1. La Corte di appello di Catanzaro, giudicando in sede di rinvio a seguito della sentenza di annullamento n. 44662 del 26 ottobre 2021 della Corte di cassazione, ha dichiarato non doversi procedere nei confronti di Pa.Iv. in ordine al reato di diffamazione commesso con espressioni oltraggiose inserite in una "chat" aperta dal Movimento "Cinque Stelle Rossano" sul sociale network Facebook ai danni di Mo.Ni., fatto commesso il 2 aprile 2014, perché estinto per prescrizione.

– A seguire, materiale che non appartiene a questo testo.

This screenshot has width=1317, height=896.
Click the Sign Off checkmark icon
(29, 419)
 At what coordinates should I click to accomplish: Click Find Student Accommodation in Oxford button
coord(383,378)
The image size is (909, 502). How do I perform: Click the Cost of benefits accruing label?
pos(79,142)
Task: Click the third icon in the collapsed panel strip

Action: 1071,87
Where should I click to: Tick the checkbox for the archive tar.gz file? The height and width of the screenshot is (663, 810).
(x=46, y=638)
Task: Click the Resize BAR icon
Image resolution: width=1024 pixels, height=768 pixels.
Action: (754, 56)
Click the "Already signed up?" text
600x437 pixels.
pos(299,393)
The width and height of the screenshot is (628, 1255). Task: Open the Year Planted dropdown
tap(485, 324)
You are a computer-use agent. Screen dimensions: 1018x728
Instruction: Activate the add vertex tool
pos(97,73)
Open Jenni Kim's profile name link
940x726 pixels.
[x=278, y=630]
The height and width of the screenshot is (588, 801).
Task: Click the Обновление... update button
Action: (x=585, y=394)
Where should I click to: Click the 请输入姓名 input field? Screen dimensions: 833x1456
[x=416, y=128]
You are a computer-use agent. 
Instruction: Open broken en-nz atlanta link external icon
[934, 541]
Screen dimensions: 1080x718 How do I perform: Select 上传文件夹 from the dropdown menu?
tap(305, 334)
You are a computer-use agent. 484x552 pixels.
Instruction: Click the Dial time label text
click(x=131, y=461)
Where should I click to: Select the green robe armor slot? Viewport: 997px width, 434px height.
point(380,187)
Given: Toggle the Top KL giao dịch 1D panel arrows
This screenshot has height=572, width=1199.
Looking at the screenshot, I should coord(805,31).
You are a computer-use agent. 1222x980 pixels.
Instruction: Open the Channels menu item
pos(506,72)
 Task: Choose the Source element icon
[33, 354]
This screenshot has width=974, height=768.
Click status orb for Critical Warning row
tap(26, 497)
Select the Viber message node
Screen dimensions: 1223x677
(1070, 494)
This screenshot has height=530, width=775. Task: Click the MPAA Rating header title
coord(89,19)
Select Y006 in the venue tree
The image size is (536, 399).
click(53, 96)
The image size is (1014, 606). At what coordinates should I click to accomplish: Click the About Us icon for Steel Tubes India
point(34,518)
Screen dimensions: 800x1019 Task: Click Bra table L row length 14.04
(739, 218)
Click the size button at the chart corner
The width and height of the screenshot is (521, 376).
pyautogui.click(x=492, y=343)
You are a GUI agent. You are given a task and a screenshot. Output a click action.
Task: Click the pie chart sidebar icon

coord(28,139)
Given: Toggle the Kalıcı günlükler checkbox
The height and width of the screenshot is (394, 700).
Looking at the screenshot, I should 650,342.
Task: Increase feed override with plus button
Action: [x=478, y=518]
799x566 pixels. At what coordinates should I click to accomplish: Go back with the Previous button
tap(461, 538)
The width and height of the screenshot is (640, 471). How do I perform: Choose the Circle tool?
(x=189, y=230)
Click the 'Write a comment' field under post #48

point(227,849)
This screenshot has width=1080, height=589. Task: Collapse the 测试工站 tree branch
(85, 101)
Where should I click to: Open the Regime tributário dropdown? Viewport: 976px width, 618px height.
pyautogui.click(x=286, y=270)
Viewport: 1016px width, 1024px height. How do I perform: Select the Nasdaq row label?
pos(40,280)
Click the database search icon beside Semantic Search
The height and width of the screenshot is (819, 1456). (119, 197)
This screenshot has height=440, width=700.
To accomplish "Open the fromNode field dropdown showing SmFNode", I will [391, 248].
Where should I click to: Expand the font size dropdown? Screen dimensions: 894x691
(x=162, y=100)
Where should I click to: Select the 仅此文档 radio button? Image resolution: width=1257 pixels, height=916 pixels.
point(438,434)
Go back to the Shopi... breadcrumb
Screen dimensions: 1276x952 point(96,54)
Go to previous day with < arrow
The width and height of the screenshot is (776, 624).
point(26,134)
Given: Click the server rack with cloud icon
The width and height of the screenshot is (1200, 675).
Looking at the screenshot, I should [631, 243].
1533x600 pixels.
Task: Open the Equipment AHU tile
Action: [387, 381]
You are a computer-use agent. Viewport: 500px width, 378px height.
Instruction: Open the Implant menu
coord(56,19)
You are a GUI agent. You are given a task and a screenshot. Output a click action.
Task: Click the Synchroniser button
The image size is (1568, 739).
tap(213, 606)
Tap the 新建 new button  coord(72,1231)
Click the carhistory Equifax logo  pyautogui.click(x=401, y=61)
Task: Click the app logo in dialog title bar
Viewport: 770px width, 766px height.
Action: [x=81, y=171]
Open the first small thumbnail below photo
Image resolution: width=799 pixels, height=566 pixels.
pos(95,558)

In conformità a quanto stabilito dalla Corte di cassazione con il principio di diritto formulato, la Corte di appello ha accertato che la chat su cui si svolse la conversazione incriminata permetteva ai diversi iscritti di partecipare e di intervenire anche non in tempo reale; e che, all'atto della pronuncia delle frasi offensive di cui all'imputazione, la persona offesa Mo.Ni. non era presente.

Ha quindi concluso per la sicura riconducibilità della vicenda alla fattispecie di diffamazione, in quanto l'offesa è stata proferita ai danni di persona in quel momento assente e comunicata ad almeno due persone, presenti o distanti.

2. Avverso la sentenza ha proposto ricorso il difensore di Pa.Iv..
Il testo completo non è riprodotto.